目的 :比较用全骨髓法和离心法培养兔原代骨髓基质细胞 (BMSC)的差异 ,同时观察BMSC在体外培养时的生长特征及体外诱导为成骨细胞的可能性。方法 :抽取新西兰大白兔骨髓 ,分别用全骨髓法和密度梯度离心法进行原代培养 ,比较第 12d收获细胞的数量。传代后观察 1～ 6代细胞的生长特征 ,绘制生长曲线 ,测定分裂指数和贴壁率 ;同时将部分第 3代细胞进行诱导培养 ,第 16d计算碱性磷酸酶 (ALP)阳性细胞率。结果 :全骨髓法较离心法收获细胞数量少 (P <0 .0 5 ) ,1～ 6代细胞的生长特征相似 ,增殖能力强。第 3代细胞被成功地诱导为成骨细胞 ,第 16dALP阳性细胞率为 80 %。

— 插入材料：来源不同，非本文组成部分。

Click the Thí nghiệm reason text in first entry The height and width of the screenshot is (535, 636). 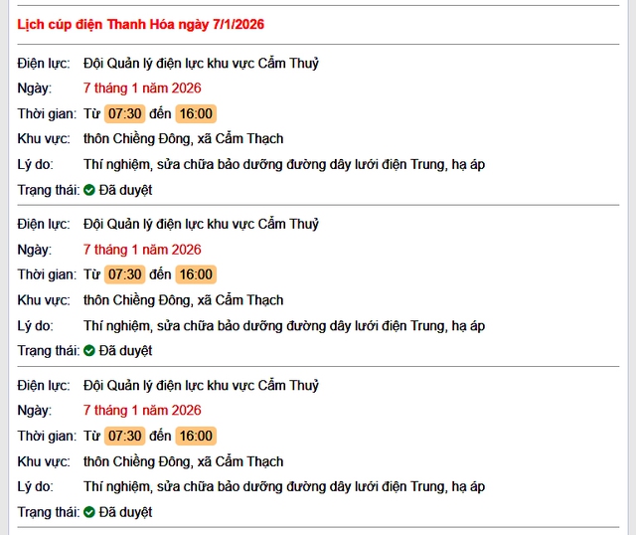[284, 164]
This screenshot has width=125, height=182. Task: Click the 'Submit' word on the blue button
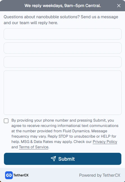pyautogui.click(x=67, y=159)
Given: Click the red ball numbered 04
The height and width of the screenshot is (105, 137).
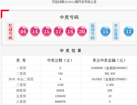Looking at the screenshot, I should pyautogui.click(x=23, y=31).
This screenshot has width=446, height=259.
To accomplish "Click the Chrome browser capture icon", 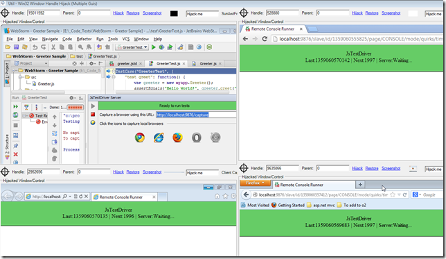I will coord(140,137).
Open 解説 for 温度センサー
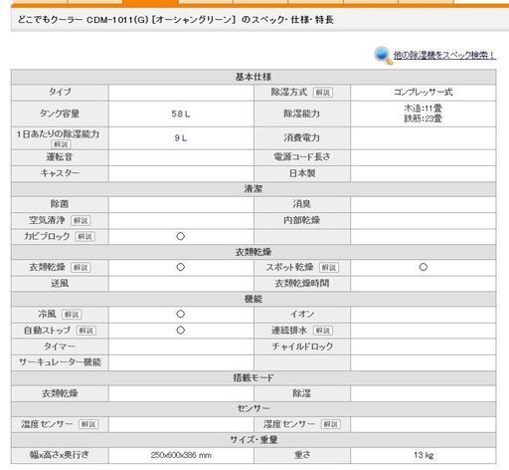Image resolution: width=509 pixels, height=470 pixels. (x=88, y=424)
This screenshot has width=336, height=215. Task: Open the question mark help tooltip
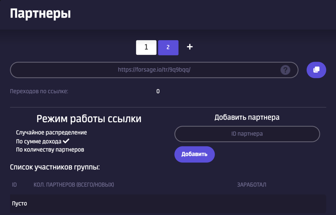click(285, 70)
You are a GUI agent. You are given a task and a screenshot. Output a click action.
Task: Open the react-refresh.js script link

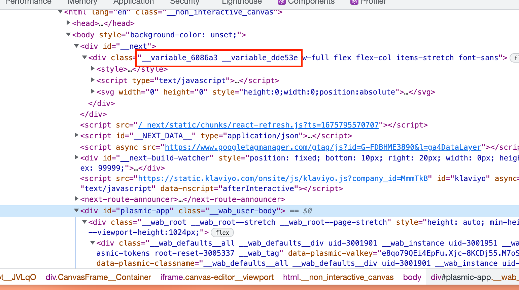pos(258,125)
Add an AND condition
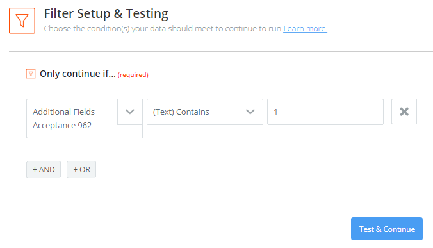The width and height of the screenshot is (433, 248). [44, 170]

结论 :离心法较全骨髓法培养BMSC可得到较多的细胞 ,两种方法得到的细胞前 6代细胞均有较强的增殖能力 ,并可以诱导为成骨细胞 ,可作为骨组织工程用的种子细胞

The Culture of Bone Marrow Stromal Cell in Vitro

Objective: To compare the difference of all bone marrow culture (ABMC) and isolated bone marrow culture (IBMC) in bone marrow stromal cell(BMSC) primary culture,and at the same time to observe the growth characteristics and the proberbility of BMSC being induced into the ostoblasts. Methods: Bone marrow was aspirated from the New Zerland white rabbits, part of BM were cultured directly and the other part were isolated from the nucleated cells fraction by density gradient centrifuge, then cultured in the same medium. The cell number was counted after 12 days primary culture. Subculture was done for 5 passage. The following data were obtained,growth cure,division rate and adhensive rate. Part of the third passage were cultured in inducing medium. The rate of alkaline phosphetase positive cells was counted after 16 days. Results: The BMSC was less in ABMC than IBMC(P<0.05). The growth cures of passage 1 to 6 were almost similar. BMSC showed active proliferative capacity in vitro culture. The third passage cells were induced into ostoblasts succesfully. The rate of ALP positive cell got to 80% after inducing culture. Conclusion: We can get more BMSC through IBMC than ABMC. BMSC obtained from two methods both shows high ability of proliferation before 6 passage in vitro culture and can be used as the seeded cells in the bone tissue engineering.